While some of these similarities were already baked into the "Power Rangers" franchise before the movie was made, "The Wizard of Oz" had a very specific impact on the film’s story. As Bryan Spicer clarified in "The Mighty Leap to the Silver Screen," the idea of a group of characters journeying to an unknown place with the same goal is the aspect of "The Wizard of Oz" he sought to replicate in the "Power Rangers" film. Thus Dulcea can also be seen as the wizard of the movie, especially since she possesses special abilities like being able to turn into an owl. Phaedos, meanwhile, can be viewed as the film’s Oz — its greenery certainly brings Oz’s Emerald City to mind.

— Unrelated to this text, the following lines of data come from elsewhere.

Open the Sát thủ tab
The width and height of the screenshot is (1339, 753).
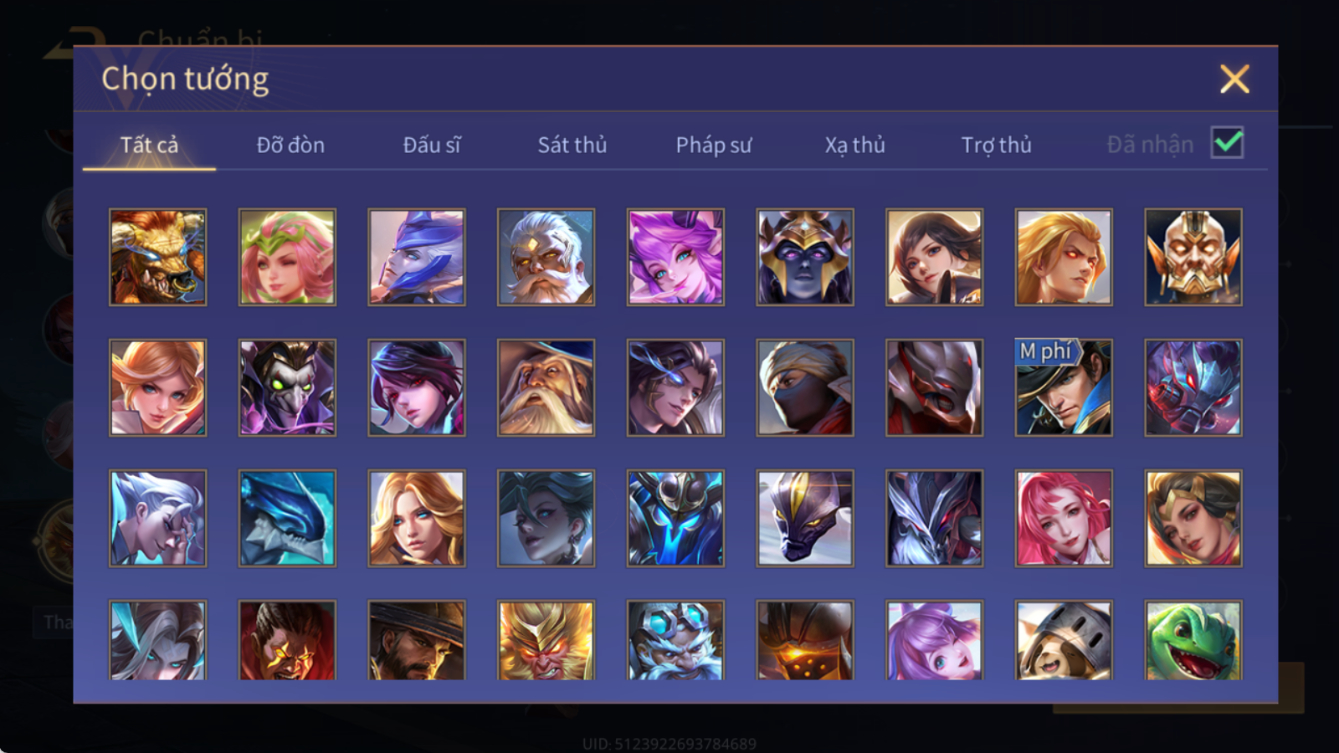pyautogui.click(x=572, y=145)
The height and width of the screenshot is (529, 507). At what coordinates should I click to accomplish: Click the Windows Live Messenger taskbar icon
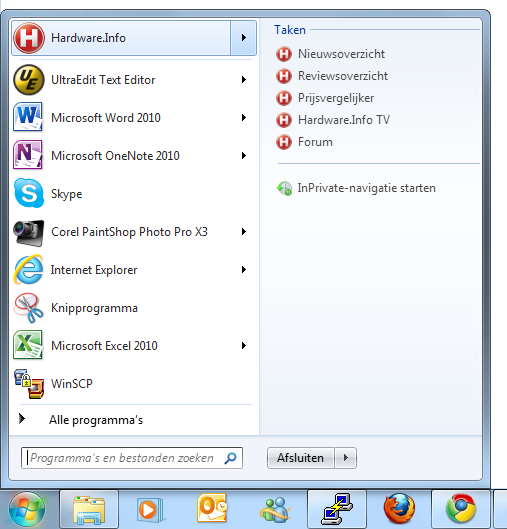pyautogui.click(x=274, y=509)
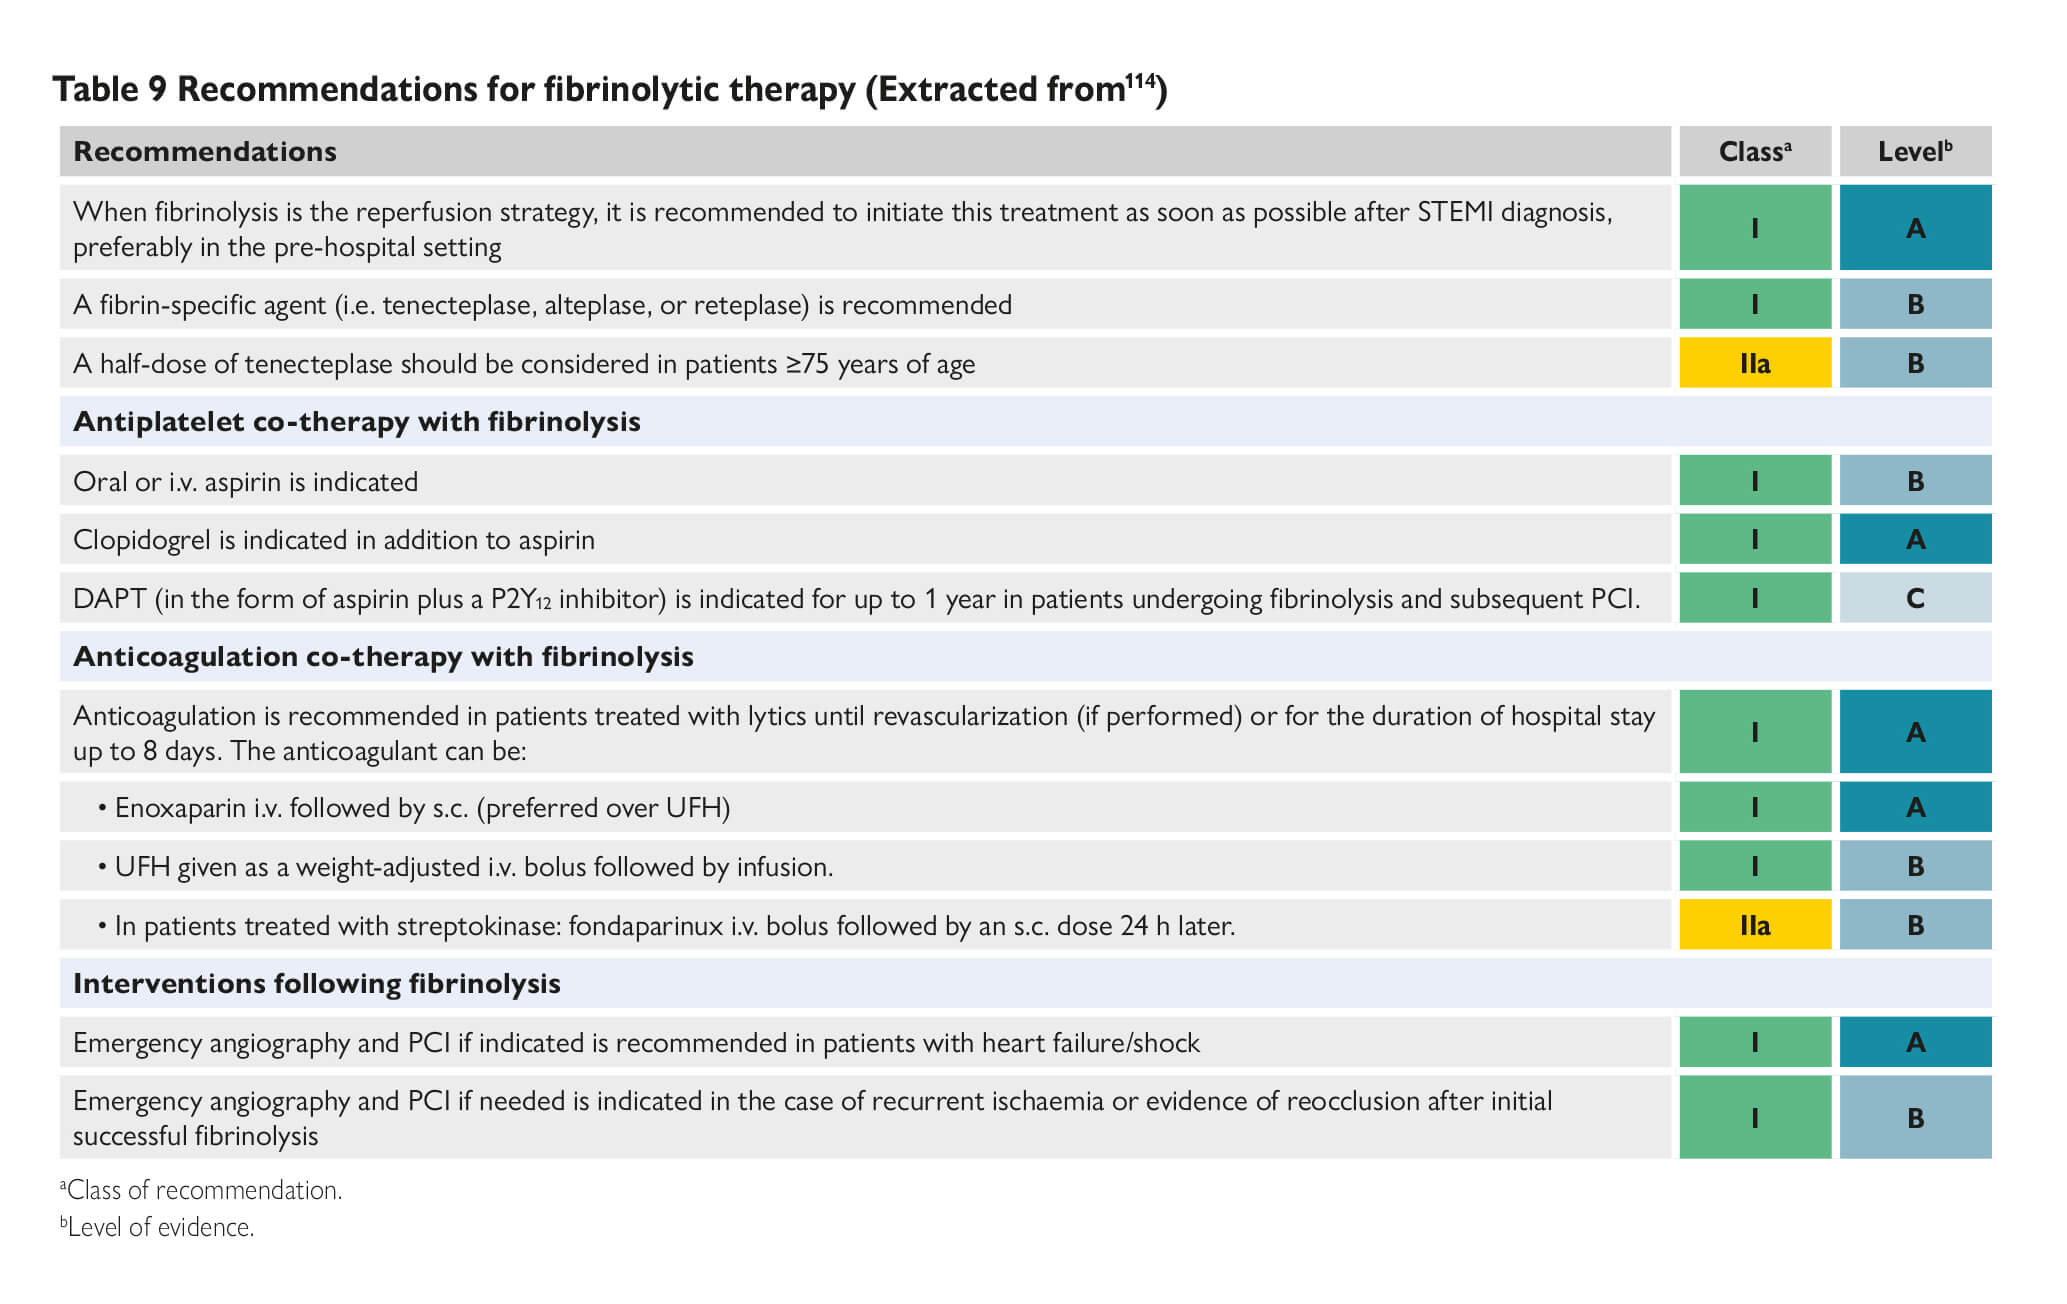Click the Class column header
The height and width of the screenshot is (1304, 2067).
pyautogui.click(x=1754, y=152)
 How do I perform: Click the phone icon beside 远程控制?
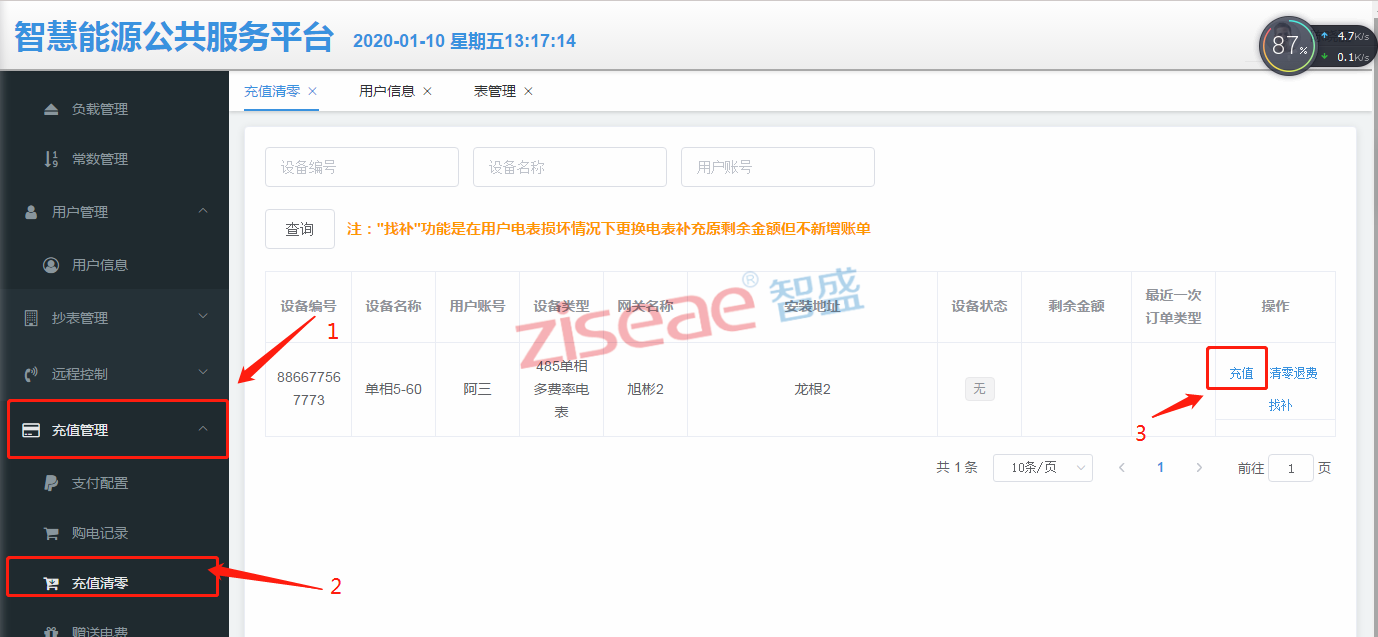[31, 374]
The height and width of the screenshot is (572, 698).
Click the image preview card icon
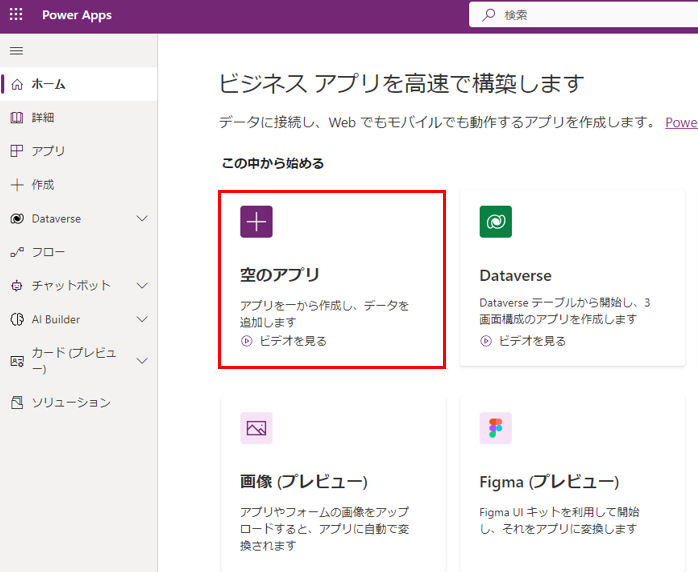tap(256, 428)
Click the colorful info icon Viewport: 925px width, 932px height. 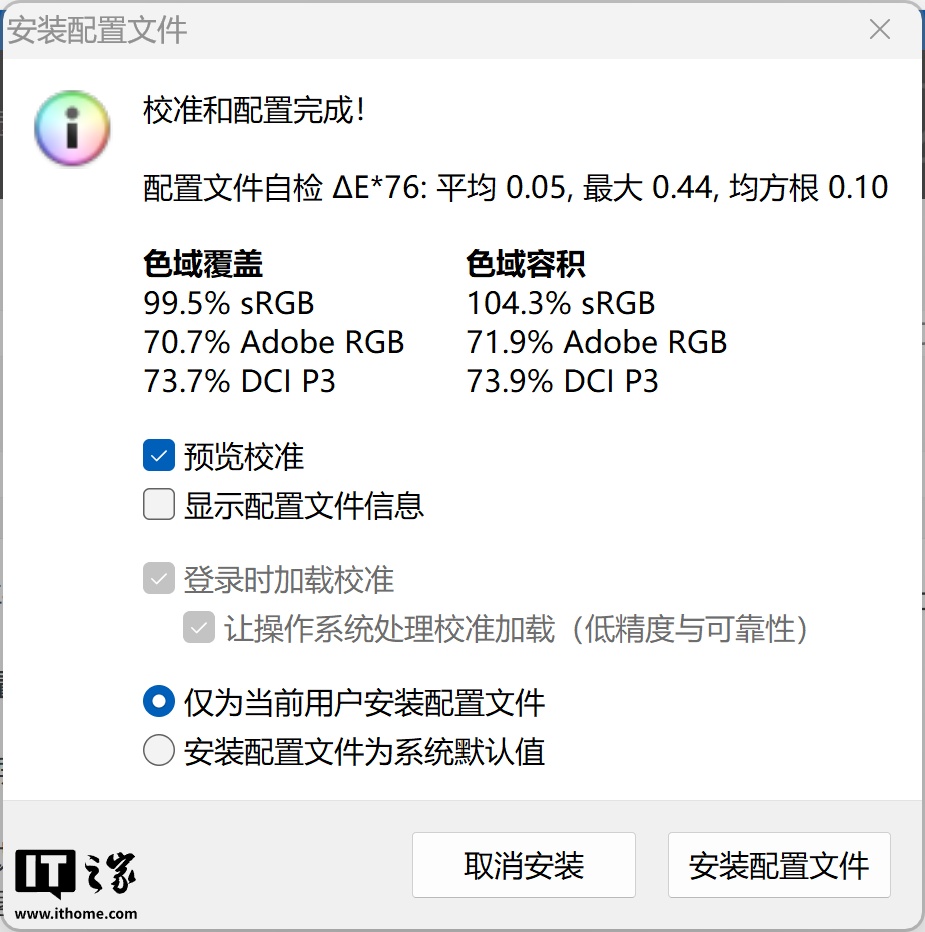pyautogui.click(x=72, y=128)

Ivan Ooze was Jason David Frank’s favorite villain

Ivan Ooze yells (left), Tommy smiles (right)

As Tommy Oliver, Jason David Frank appeared in more "Power Ranger" episodes than any other actor to have played a Ranger on live action television. This also means that his iconic character faced the most amount of villains. From Rita and Zedd’s monsters to the minions of later foes like the Machine Empire, Divatox and Mesogog, Tommy — and by extension, Jason David Frank — encountered all kinds of Ranger enemies.

So naturally, it’d make sense that Frank would have his favorites. However, rather than pick a nemesis from the show, Frank stated in 2021’s Mighty Morphin Power Rangers Full March GalaxyCon Q&A (via YouTube) that Ivan Ooze was likely his number one Ranger foe. Frank was also a fan of the man behind the ooze, Paul Freeman, and was able to express his admiration personally to the actor with his fellow "Mighty Morphin Power Rangers: The Movie" castmates during the Entertainment Tonight virtual cast reunion. It just goes to show that just as people around the world considered Frank one of their personal heroes, so did Frank have heroes of his own.